- _Exercise objective_
Could you echo back every line of the listing below, word for word and with nothing changed?
** Begin **
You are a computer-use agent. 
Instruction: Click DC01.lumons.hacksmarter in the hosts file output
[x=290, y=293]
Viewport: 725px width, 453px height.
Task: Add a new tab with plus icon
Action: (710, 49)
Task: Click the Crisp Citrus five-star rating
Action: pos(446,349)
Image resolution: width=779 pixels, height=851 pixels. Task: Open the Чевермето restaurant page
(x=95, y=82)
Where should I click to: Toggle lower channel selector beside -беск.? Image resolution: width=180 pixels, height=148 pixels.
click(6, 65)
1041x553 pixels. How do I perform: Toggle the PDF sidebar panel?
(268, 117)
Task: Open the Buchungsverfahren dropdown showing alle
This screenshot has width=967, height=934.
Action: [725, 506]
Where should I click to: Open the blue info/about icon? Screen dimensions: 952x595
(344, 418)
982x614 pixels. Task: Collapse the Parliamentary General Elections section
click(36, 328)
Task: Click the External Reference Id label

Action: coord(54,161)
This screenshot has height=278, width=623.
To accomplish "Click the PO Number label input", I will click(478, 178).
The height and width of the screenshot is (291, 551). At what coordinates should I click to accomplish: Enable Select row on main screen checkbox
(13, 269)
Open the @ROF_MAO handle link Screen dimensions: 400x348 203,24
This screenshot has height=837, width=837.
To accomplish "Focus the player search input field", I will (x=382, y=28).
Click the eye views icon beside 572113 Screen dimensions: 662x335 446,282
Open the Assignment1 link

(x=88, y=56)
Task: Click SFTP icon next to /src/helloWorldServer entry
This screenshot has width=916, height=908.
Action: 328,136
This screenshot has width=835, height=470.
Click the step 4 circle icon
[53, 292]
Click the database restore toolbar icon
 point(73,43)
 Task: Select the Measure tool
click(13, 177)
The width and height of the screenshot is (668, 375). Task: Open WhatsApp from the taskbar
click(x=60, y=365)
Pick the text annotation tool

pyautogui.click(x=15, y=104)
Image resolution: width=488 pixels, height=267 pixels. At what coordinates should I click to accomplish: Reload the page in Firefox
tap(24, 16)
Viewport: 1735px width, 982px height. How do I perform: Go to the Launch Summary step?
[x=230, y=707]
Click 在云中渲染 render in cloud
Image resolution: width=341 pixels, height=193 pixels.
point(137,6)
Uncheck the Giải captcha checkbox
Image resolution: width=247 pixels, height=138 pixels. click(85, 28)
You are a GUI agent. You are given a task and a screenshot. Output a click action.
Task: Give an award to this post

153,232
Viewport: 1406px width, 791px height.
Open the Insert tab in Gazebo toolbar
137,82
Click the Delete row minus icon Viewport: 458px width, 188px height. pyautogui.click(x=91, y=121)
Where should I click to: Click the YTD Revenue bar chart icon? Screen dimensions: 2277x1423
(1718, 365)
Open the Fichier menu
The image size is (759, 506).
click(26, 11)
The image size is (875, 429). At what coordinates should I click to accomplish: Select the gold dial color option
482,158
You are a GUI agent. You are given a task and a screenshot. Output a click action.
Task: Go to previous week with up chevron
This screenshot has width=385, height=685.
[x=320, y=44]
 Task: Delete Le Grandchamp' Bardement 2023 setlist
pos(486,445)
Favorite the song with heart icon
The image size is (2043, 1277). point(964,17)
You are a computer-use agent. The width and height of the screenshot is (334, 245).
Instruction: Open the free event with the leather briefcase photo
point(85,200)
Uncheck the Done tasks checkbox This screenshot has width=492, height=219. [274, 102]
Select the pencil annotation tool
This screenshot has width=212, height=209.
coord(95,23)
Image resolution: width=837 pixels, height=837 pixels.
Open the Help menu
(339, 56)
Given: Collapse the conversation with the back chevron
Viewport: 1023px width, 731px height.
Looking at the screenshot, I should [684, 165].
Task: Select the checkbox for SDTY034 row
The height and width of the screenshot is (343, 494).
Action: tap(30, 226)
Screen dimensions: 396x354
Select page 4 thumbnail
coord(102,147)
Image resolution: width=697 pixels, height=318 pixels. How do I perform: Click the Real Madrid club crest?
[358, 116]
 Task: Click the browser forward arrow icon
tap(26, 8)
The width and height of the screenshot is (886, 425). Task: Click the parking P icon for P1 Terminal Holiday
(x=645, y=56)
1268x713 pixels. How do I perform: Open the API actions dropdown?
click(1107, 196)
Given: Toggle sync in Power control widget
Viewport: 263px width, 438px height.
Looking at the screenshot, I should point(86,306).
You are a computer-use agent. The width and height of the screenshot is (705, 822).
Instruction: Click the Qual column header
** End **
- _The output_
You are a computer-use agent. 
Instruction: Click DC01.lumons.hacksmarter in the hosts file output
[x=290, y=293]
Viewport: 725px width, 453px height.
Task: Add a new tab with plus icon
Action: (710, 49)
Task: Click the Crisp Citrus five-star rating
Action: pos(446,349)
Image resolution: width=779 pixels, height=851 pixels. Task: Open the Чевермето restaurant page
(x=95, y=82)
Where should I click to: Toggle lower channel selector beside -беск.? Image resolution: width=180 pixels, height=148 pixels.
click(6, 65)
1041x553 pixels. How do I perform: Toggle the PDF sidebar panel?
(268, 117)
Task: Open the Buchungsverfahren dropdown showing alle
This screenshot has width=967, height=934.
Action: [725, 506]
Where should I click to: Open the blue info/about icon? Screen dimensions: 952x595
(344, 418)
982x614 pixels. Task: Collapse the Parliamentary General Elections section
click(36, 328)
Task: Click the External Reference Id label

Action: coord(54,161)
This screenshot has height=278, width=623.
To accomplish "Click the PO Number label input", I will click(478, 178).
The height and width of the screenshot is (291, 551). At what coordinates should I click to accomplish: Enable Select row on main screen checkbox
(13, 269)
Open the @ROF_MAO handle link Screen dimensions: 400x348 203,24
This screenshot has height=837, width=837.
To accomplish "Focus the player search input field", I will (x=382, y=28).
Click the eye views icon beside 572113 Screen dimensions: 662x335 446,282
Open the Assignment1 link

(x=88, y=56)
Task: Click SFTP icon next to /src/helloWorldServer entry
This screenshot has width=916, height=908.
Action: 328,136
This screenshot has width=835, height=470.
Click the step 4 circle icon
[53, 292]
Click the database restore toolbar icon
 point(73,43)
 Task: Select the Measure tool
click(13, 177)
The width and height of the screenshot is (668, 375). Task: Open WhatsApp from the taskbar
click(x=60, y=365)
Pick the text annotation tool

pyautogui.click(x=15, y=104)
Image resolution: width=488 pixels, height=267 pixels. At what coordinates should I click to accomplish: Reload the page in Firefox
tap(24, 16)
Viewport: 1735px width, 982px height. How do I perform: Go to the Launch Summary step?
[x=230, y=707]
Click 在云中渲染 render in cloud
Image resolution: width=341 pixels, height=193 pixels.
point(137,6)
Uncheck the Giải captcha checkbox
Image resolution: width=247 pixels, height=138 pixels. click(85, 28)
You are a GUI agent. You are given a task and a screenshot. Output a click action.
Task: Give an award to this post

153,232
Viewport: 1406px width, 791px height.
Open the Insert tab in Gazebo toolbar
137,82
Click the Delete row minus icon Viewport: 458px width, 188px height. pyautogui.click(x=91, y=121)
Where should I click to: Click the YTD Revenue bar chart icon? Screen dimensions: 2277x1423
(1718, 365)
Open the Fichier menu
The image size is (759, 506).
click(26, 11)
The image size is (875, 429). At what coordinates should I click to accomplish: Select the gold dial color option
482,158
You are a GUI agent. You are given a task and a screenshot. Output a click action.
Task: Go to previous week with up chevron
This screenshot has width=385, height=685.
[x=320, y=44]
 Task: Delete Le Grandchamp' Bardement 2023 setlist
pos(486,445)
Favorite the song with heart icon
The image size is (2043, 1277). point(964,17)
You are a computer-use agent. The width and height of the screenshot is (334, 245).
Instruction: Open the free event with the leather briefcase photo
point(85,200)
Uncheck the Done tasks checkbox This screenshot has width=492, height=219. [274, 102]
Select the pencil annotation tool
This screenshot has width=212, height=209.
coord(95,23)
Image resolution: width=837 pixels, height=837 pixels.
Open the Help menu
(339, 56)
Given: Collapse the conversation with the back chevron
Viewport: 1023px width, 731px height.
Looking at the screenshot, I should [684, 165].
Task: Select the checkbox for SDTY034 row
The height and width of the screenshot is (343, 494).
Action: tap(30, 226)
Screen dimensions: 396x354
Select page 4 thumbnail
coord(102,147)
Image resolution: width=697 pixels, height=318 pixels. How do I perform: Click the Real Madrid club crest?
[358, 116]
 Task: Click the browser forward arrow icon
tap(26, 8)
The width and height of the screenshot is (886, 425). Task: Click the parking P icon for P1 Terminal Holiday
(x=645, y=56)
1268x713 pixels. How do I perform: Open the API actions dropdown?
click(1107, 196)
Given: Toggle sync in Power control widget
Viewport: 263px width, 438px height.
Looking at the screenshot, I should point(86,306).
You are a computer-use agent. The width and height of the screenshot is (705, 822).
Instruction: Click the Qual column header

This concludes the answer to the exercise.